====== PASSAGE FOR REVIEW ======

2 killed in massive Missouri pile up

Two buses carrying high school band
students to an amusement park Thursday slammed into a freeway wreck that
happened right in front of them, crushing a pickup truck and killing its driver
and one of the students. Dozens of other students were treated for injuries.

The wreck near Gray Summit, about
40 miles west of St. Louis, happened when the pickup truck rear-ended a semi
cab that had slowed down because it was nearing a construction zone, state
police said. The first bus, which was carrying female band members from John F.
Hodge High in St. James, slammed into the back of the pickup, then was launched
on top of it after it was rear-ended by the second bus, State Highway Patrol
Cpl. Jeff Wilson said.

At least 42 students were taken to
hospitals, most with injuries not considered life-threatening.

The students were on their way to a
Six Flags amusement park some 10 miles from the crash site.

“My goodness. You send your
children off to Six Flags, you don’t expect this to happen,” Missouri
State Highway Patrol Sgt. Dan Crain said. “Being parents, we cannot
imagine how difficult this is.”

====== SUPPLIED MATERIAL ======

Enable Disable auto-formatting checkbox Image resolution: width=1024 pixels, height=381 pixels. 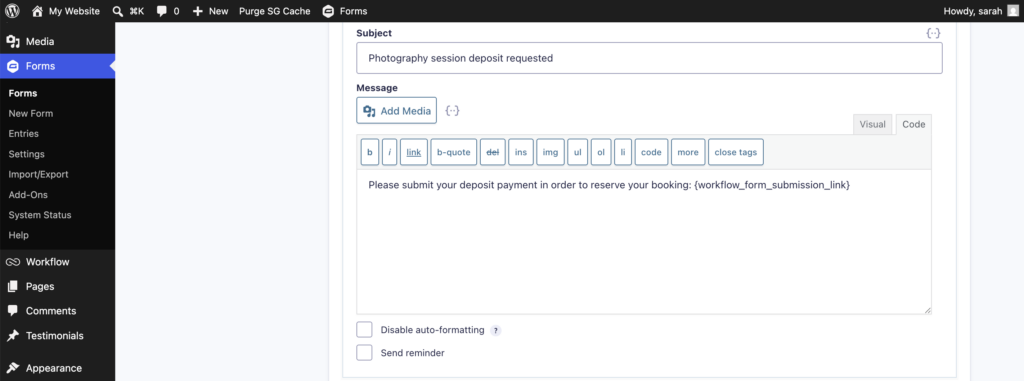(x=364, y=330)
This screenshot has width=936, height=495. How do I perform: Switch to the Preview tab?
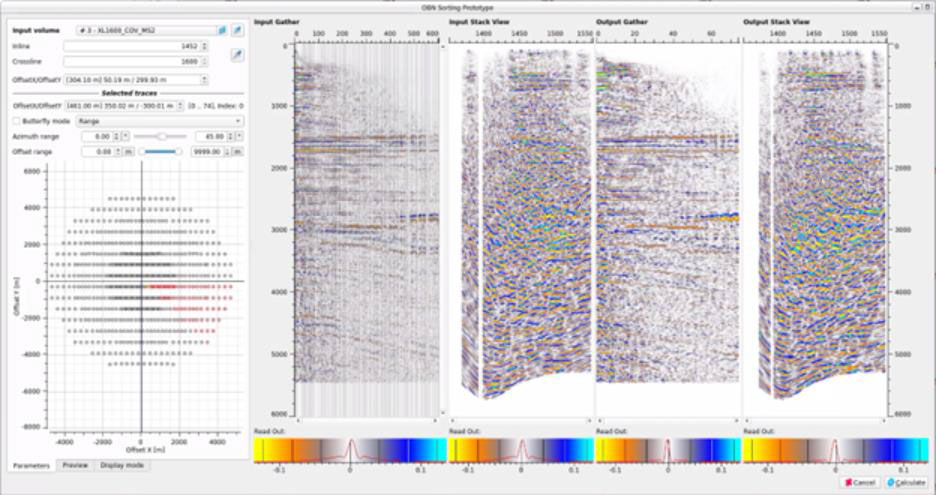[x=74, y=465]
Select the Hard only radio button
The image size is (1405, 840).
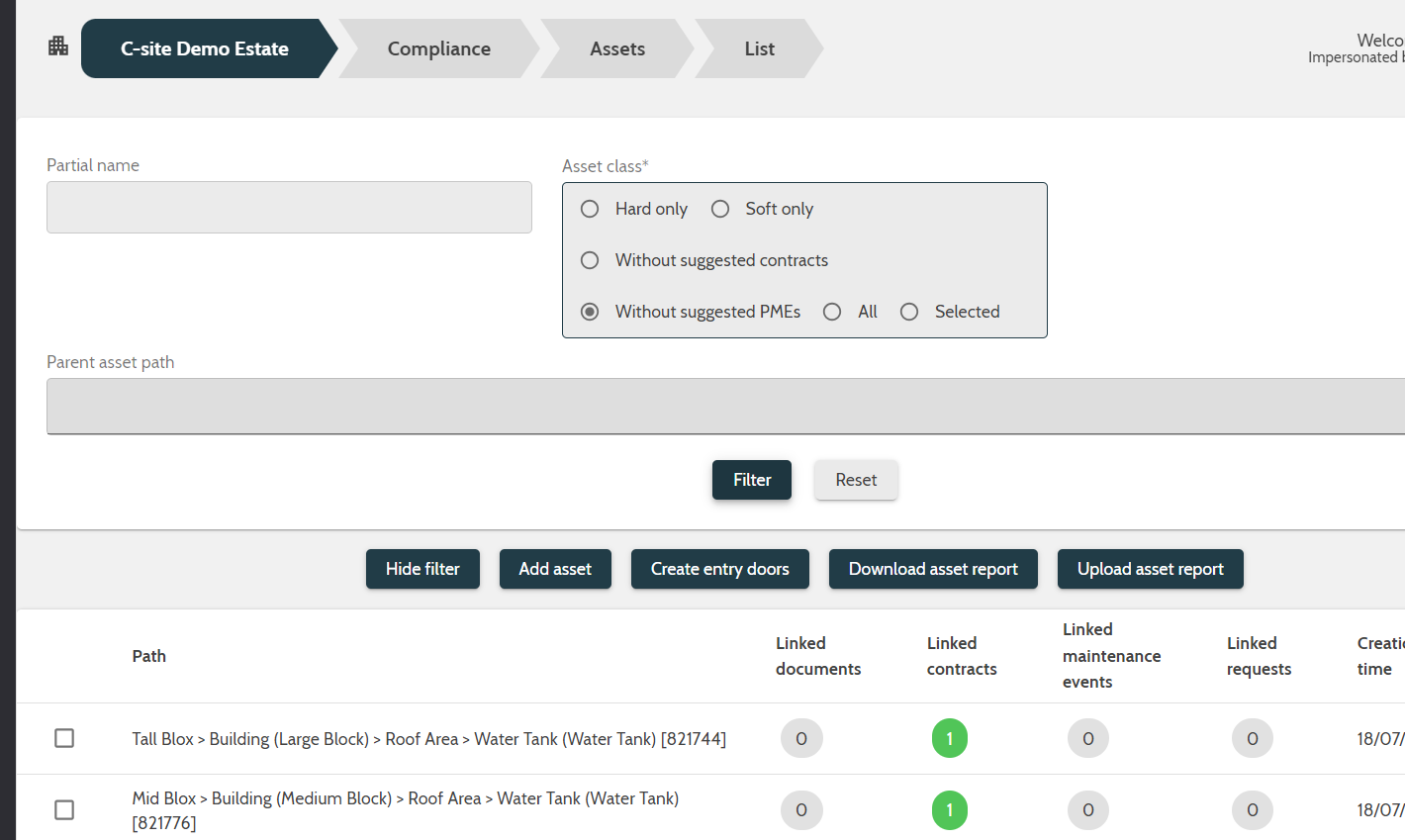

======

● **TASK LIST**:
1: In the report on the Missouri pileup, how far was the Six Flags amusement park from the crash site?
2: Carry on the report on the Missouri pileup, starting after its last sentence.
Nothing in the listing is needed here.

● **ANSWER LIST**:
1: It was some 10 miles from the crash site.

2:
Joy Tucker, the superintendent of
the St. James school system, said the town was devastated.

“It’s been a horrible,
horrible day in our community, and we’ll never get over this.”

Highway Patrol Cpl. Jeff Wilson
said the driver of the first bus moved into the passing lane to give a distressed
vehicle in the shoulder more room. She was checking her rear-view mirror while
returning to the right-hand lane when she noticed the first impact but could
not stop in time, hitting the pickup. The second bus then rear-ended the first,
vaulting the first bus onto the top of the pickup, which was crushed.

The buses were segregated by
gender, with girls in the first and boys on the other, Wilson said.

The pickup was barely recognizable
in the tangled wreckage. Hours later, crews using a crane gently lifted the
buses off of the crushed wreckage to try to clear the freeway, which was closed
going eastbound. Traffic backed up in that direction for as much as 10 miles.

Wilson said it was too soon to say
if any of the drivers would face charges.